Oddly enough, Red Bridge Antiques and Ferguson & D'Arruda just opened right across from each other on Wickenden Street, making for a total of four antique stores — and several craft stores — on the street. Why this sudden influx? Perhaps because people are willing to sell anything and everything in this economy.
Replete with gaudy jewelry, portraits of random colonial dudes, a dish of Werther's Originals and storage boxes fresh from a recent move-in, Red Bridge is a replica of your pack-rat grandmother's house. An air of nostalgia extends from the elegantly painted ceramic teapots in the display window to the huge plastic dog keeping guard in the back.

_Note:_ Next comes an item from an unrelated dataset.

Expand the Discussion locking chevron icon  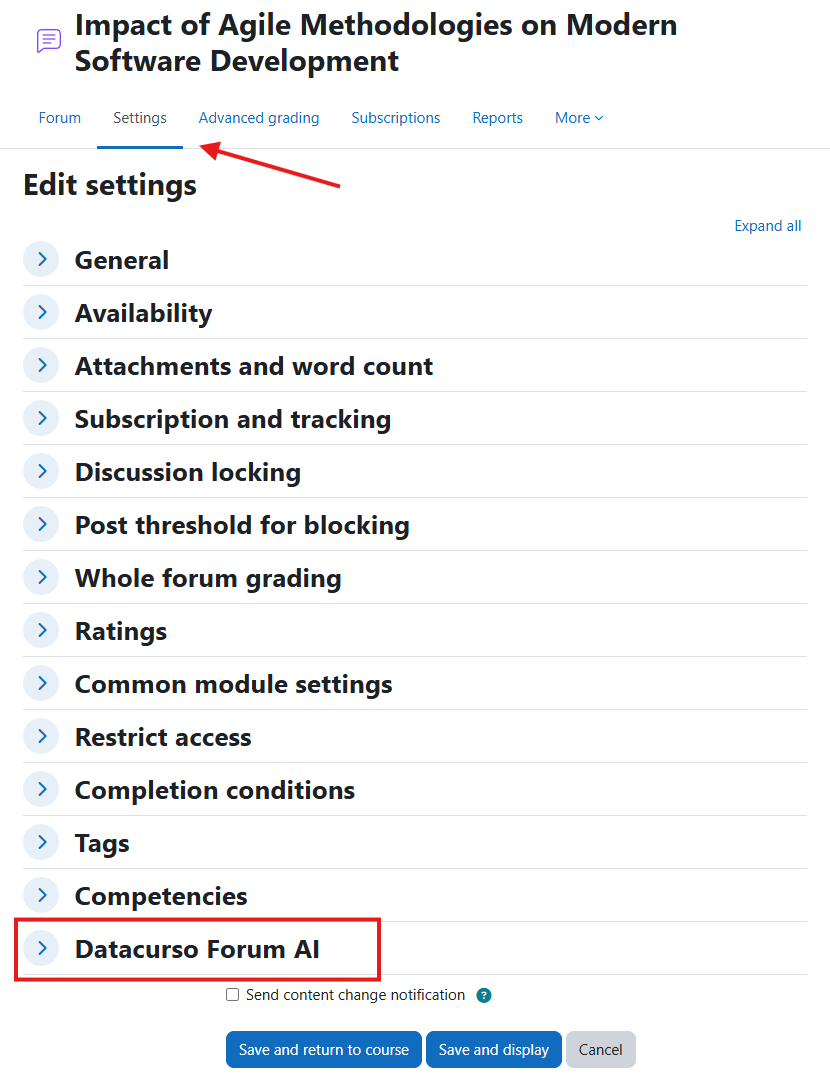40,471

Ferguson & D'Arruda, currently moving in right across the street, looks more like an ancient collection in an art museum — minimalist and full of reds. Woven tapestries adorn the walls. This store also contains a bowl of candies.

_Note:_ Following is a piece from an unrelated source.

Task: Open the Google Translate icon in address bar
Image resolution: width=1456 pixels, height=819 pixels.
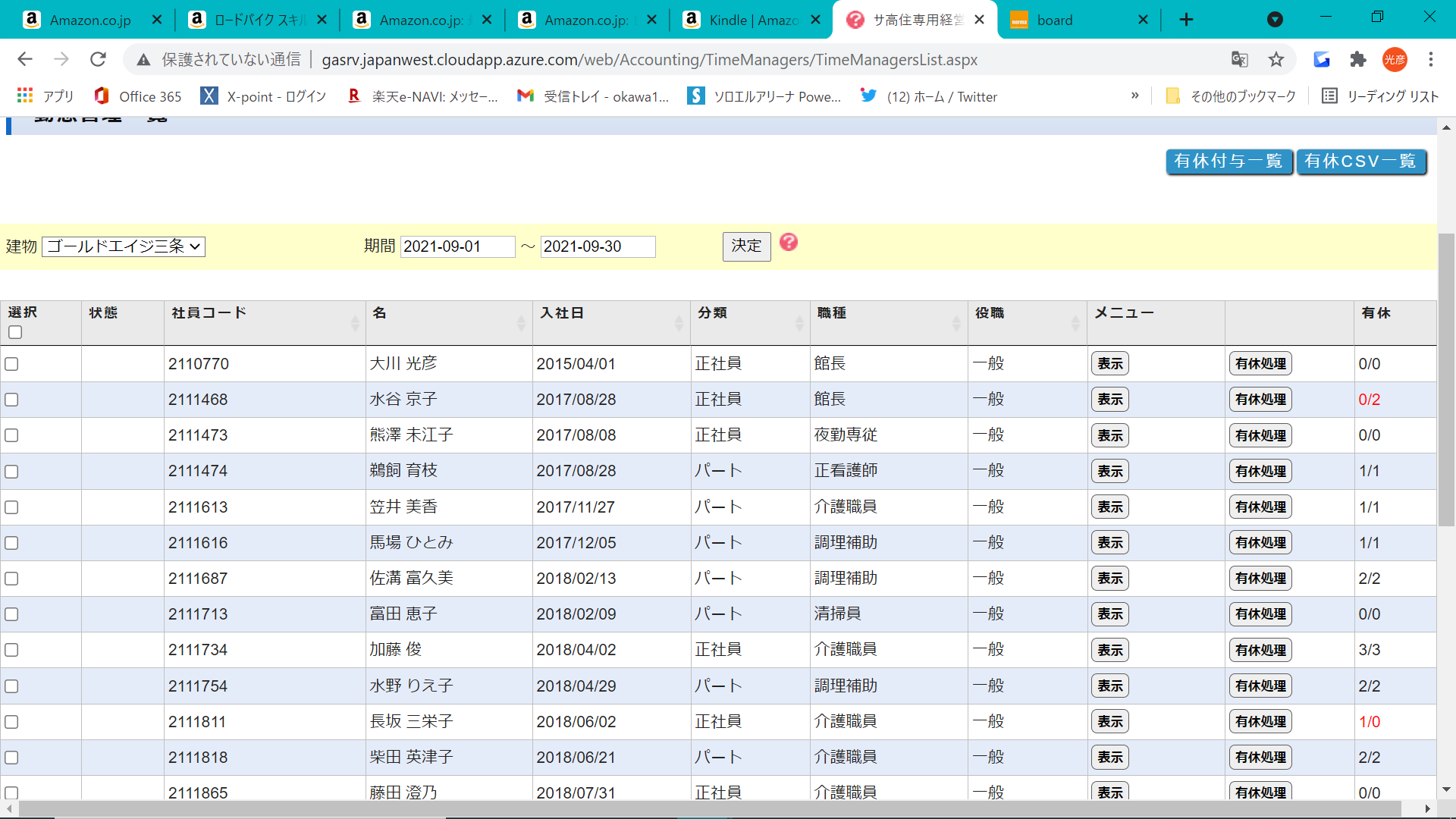Action: click(1239, 59)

If Red Bridge is your grandma's living room, Benefit St. Antiques is the dining room she keeps in better shape to entertain house guests. It looks more like a home decorating store than an antique shop. Whatever it is, it carries both the classiest and priciest of its peers. Have you ever lounged in a room with a moose-print armchair and a monkey print seat? Here you can.

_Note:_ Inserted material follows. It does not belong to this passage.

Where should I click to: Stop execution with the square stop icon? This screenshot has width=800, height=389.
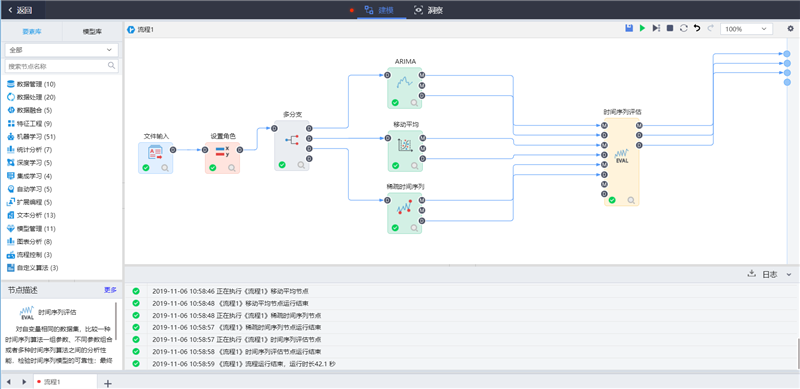tap(670, 29)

Further east on Wickenden, Curiosities is the place to get your eccentric friend a cheap and silly birthday present. One could spend hours in this tiny hole in the wall before seeing the breadth of what covers the shelves. Fortunately, cheesy signs such as "Don't Be Smug, Buy a Mug" and "Just Say No To High Prices" — attributed to one by the name of Curious Cat — help draw your attention to specific items such as worn-but-not-torn clothes and key-shaped hair clips. It's also the only antique shop with a Halloween decoration display.
What Cheer, on the other hand, is anxious for Christmas, with a Santa statuette greeting visitors as they walk into a hall so narrow that those with backpacks must walk single file to avoid knocking anything over.
This South Angell Street and Wayland Square store wins the award for charm. It calls its vintage photographs "ephemera" — slightly more sophisticated than the choose-your-own-relatives gimmick employed by Curiosities to entice customers to buy photographs of random people. Many of What Cheer's photographs look like they belong in your grandparents' high school yearbooks. Did they even have yearbooks back then? Others are artful Rhode Island relics, like the self-explanatorily titled "Providence Boys w/ Kittens."
The shop also features a room full of records, a postcard collection organized by U.S. state and books from the 1960s and 1970s with titles like "It's Fun to Fondue." It also features something that may not exist anywhere else: a shelf full of "cinnamon and sugar shakers."
Though not an antique shop per se — I don't think anyone has figured out how to classify it — Friend's Market on Brook Street deserves honorable mention. Along with onions, candy bars and everything else in the world, there's also quite the collection of quirky dishware.
Oh, one more thing. A word of advice before you frequent any of the above establishments: As humans, we tend to forget that buying something we don't need, even at the highest discount, is still more expensive than buying nothing at all. Do with that what you will.